SportDOG SportTrainer: $200
SportDOG is a one-stop shop for owners of hunting canines. Its product line ranges from remote training collars to bumpers. And at $200, the SportTrainer is a lot of capability for the money; it is an outstanding value.
My favorite feature of the SportTrainer series is the bright orange color. As a former product developer, I know any camo or neutral-colored accessory is a brand manager’s dream. However, neutral-colored gear disappears when dropped into natural cover. This leaves the owner with one option: purchase another one. As a consumer, I adore brightly colored accessories. High visibility ensures that something will remain in my possession.
Where the SportTrainer 575 series falls short is user interface. The transmitter uses an LED screen, but the buttons to actuate are not as intuitive. If you use it day-in and day-out, you create those movement patterns, and its operation becomes instinctive before too long. However, out of the box, it doesn’t have the same level of intuitiveness the other units exhibited.
- I love the bright color for visibility’s sake.
- Lower levels of stimulation are barely perceptible. Great for sensitive canines.
- Continuous stimulation turns off when the button is depressed for more than 10 seconds. This may be a con for a few pro level trainers, but for the average user, it is a nice fail-safe feature.
- Charged quicker than the other units.
- One transmitter runs up to two collars.
- Most affordable unit of the three.
- User interface is not as intuitive as the other units.
- Transmitter feels boxy when carried.
- You cannot instantly change from continuous to momentary stimulation.
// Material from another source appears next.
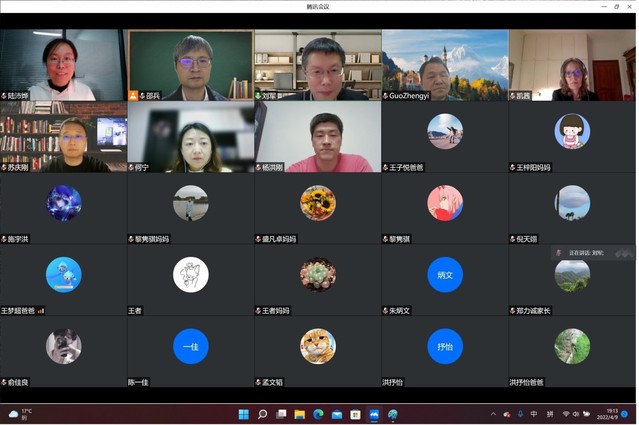Toggle the input method 中 indicator
The width and height of the screenshot is (639, 425).
point(534,414)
Dogtra ARC Handsfree: $249.99
Every once in a while, a product comes along and legitimately solves a problem. The Dogtra ARC Handsfree is one of those. The “Handsfree” moniker refers to Dogtra’s use of a small elastic band and actuator button that discreetly fits in your hand. Instead of carrying a remote transmitter, you effortlessly carry the Handsfree Remote Controller, while the transmitter sits securely in a pocket.
In structured training situations, the transmitter is always in hand and it’s always adjusted to the appropriate level of stimulation. When I am trail running, hiking, or just walking, that’s not always the case. If my BFF needs correction and I have to take the time to grab the transmitter from a pocket, I am not using it in a timely or effective manner. With Dogtra’s ARC Handsfree unit, that barrier to training doesn’t exist. The smaller remote is much easier to access and applies quick corrections.
- I LOVE the Handsfree Remote Controller.
- The rheostat controller has a virtually unlimited number of settings.
- The unit’s stimulation leans toward the lower end of the scale, which is what most every trainer (and canine) needs.
- Only available as a one-dog model. If you run more than one canine at a time, it’s not the best choice.